Not laughter of joy, but of anger, rage, and disgust that could only be expressed with this kind of wrathful mockery.

Then, suddenly, she stopped.

“Where is your village?” She asked, her eyes filled with unimaginable hate and her lips twisted into a sickly sweet smile. “Tell me, so I can go there and give your people the Darwin Awards they so justly deserve for their adherence to such a twisted dark God’s tenets.”

And it was at this moment that the party leader knew he fucked up and should have made it clear that he and his party were the only ones guilty of that terrible, twisted sin. His comrades, though, were a bit too overzealous and oblivious, and did not realize how fucked they were now.

“You’ll be there when we take your head, beast!” yelled the buff-bot boy.

“If I don’t burn it off, first! For our Olga!” yelled the previously hidden mage that had tried to headshot Lyrhea with a fire spell. He popped out from behind some cover as he roared that line and tapped his staff on the ground while glowing runes appeared around him.

“Everyone, stop! We can stop a massacre if we surrender!” the party leader yelled, having only just now realized the magnitude of the monster before him and how if they didn’t make things clear then the others they cared for would die as well. But it was far too late for that.

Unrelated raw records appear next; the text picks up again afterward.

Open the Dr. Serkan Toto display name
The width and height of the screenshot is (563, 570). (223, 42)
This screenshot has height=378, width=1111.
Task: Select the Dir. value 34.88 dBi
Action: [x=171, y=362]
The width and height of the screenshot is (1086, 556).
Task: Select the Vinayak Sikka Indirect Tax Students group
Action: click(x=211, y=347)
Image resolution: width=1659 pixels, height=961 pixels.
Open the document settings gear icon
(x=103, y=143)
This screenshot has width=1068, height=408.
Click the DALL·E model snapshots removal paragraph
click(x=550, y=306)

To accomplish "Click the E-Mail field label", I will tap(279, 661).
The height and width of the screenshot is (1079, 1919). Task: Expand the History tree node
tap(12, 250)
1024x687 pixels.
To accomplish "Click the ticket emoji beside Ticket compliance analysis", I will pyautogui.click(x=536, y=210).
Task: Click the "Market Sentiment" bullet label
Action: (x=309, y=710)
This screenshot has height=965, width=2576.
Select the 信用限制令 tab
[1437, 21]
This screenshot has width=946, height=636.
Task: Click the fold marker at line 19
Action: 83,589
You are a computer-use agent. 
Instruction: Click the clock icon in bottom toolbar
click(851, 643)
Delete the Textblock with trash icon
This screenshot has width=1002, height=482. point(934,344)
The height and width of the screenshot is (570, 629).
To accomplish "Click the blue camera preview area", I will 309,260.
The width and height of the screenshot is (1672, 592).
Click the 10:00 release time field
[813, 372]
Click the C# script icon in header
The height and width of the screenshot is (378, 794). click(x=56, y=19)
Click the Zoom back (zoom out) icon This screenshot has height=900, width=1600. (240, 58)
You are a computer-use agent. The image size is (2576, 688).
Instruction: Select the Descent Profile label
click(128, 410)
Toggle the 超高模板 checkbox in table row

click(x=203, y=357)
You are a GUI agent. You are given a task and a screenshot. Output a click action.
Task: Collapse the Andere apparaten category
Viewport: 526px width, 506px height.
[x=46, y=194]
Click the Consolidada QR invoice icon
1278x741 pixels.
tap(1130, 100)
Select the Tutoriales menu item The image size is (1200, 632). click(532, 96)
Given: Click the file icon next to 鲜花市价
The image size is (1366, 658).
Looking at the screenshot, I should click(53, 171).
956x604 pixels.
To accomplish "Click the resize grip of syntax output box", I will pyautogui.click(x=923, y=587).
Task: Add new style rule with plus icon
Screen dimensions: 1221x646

“Oh, you can’t honestly expect me not to take this chance, you dumb pedo bastards!”

Lyrhea twisted her body like a contortionist and reached down to the wraps along her lower leg, pulling free a piece of metal that itself had more wraps around it. The wraps on the metal object fell away and Lyrhea drew the throwing knife over her serpentine tongue before another set of bodily twists helped add extra force to her arm and hand as she threw the knife like a Frisbee at the mage.

Just as the final glowing rune began to fade and a fire began to manifest in the attack mage’s outstretched hand, his eyes shot open as a throwing knife lodged itself into his right eye. He screamed and lost concentration, and that, combined with his newly altered mental state, resulted in the Fireball spell exploding in his face, setting not merely his clothes on fire but also his skin, and hair and exposing his body to a severe and drastic change in air pressure.

“Kyle!”

The Tank watched as his comrade immolated himself and then turned to his leader.

“We need to bail, NOW! We can’t win this!”

“We need Mary, that’s all!” yelled back the team leader. “Where the fuck is… MARY, WATCH OUT!”

Lyrhea followed the gaze of the party towards where she had trapped the monkey-croc and saw a woman in her early twenties looking up with a look of shock and horror on her face as a snake roughly twice the size of any that she had ever faced before came down and swallowed who Lyrhea assumed was the healer in one bite.

At this, the snake-human burst out laughing and slapped her thigh as tears rolled down her face.

“Oh, oh, God, that was fucking hilarious!” she gasped out as the party leader sank to his knees in despair. “You just lost your healer because she wouldn’t help you and couldn’t give a rat’s ass about your fight! She was too oblivious to notice it until you told her! God, what a fucking riot!”

The tank tried to run away, and the party leader followed suit, shortly thereafter followed by the buff-bot boy mage who princess-carried the dead girl while tears streamed down his face. Lyrhea didn’t bother to chase them, as she physically couldn’t due to the hilarity of the situation.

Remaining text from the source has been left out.